**PROBLEM STATEMENT**
Retype the records from the beginning up to and including the line that contains "at that location.". Leave the pictures out of your copy.
- - - - - - -
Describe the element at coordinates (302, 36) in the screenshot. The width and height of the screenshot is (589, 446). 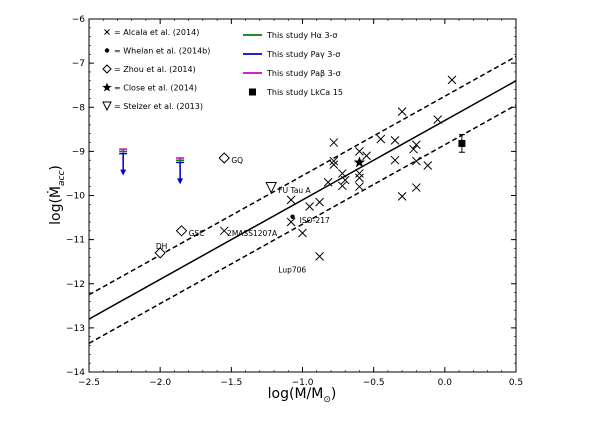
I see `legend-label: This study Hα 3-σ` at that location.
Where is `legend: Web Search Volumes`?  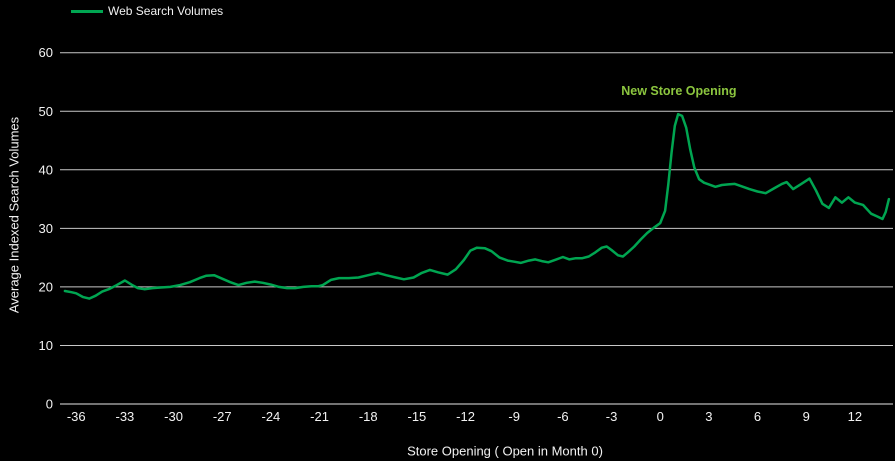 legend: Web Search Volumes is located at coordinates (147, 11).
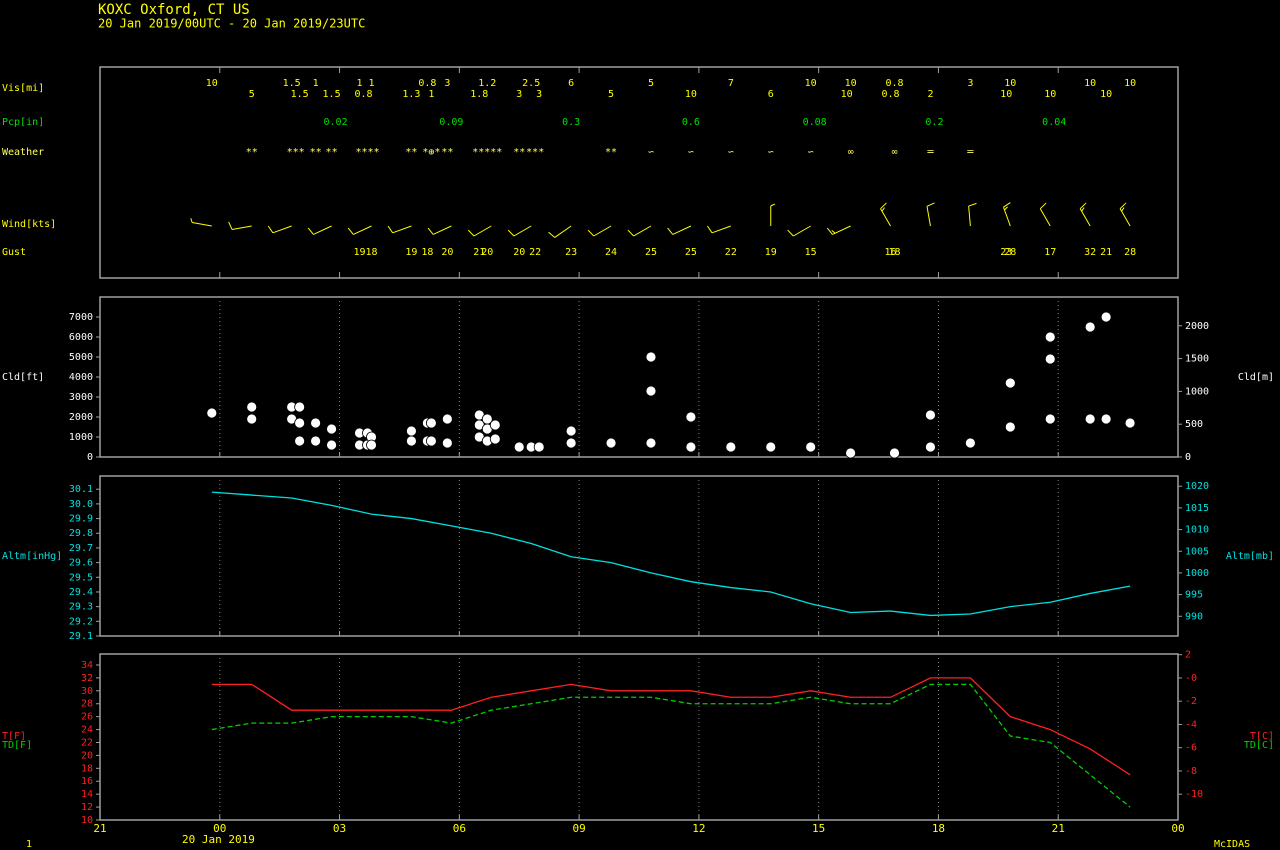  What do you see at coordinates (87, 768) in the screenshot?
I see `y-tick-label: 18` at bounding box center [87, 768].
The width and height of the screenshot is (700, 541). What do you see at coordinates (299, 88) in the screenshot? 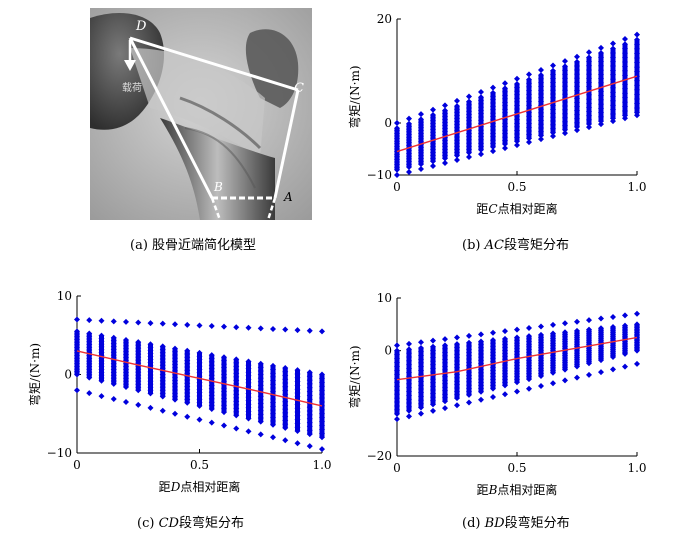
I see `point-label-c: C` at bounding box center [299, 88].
- - - - - - -
**SOLVED PROBLEM**
Describe the element at coordinates (302, 36) in the screenshot. The width and height of the screenshot is (589, 446). 
I see `legend-label: This study Hα 3-σ` at that location.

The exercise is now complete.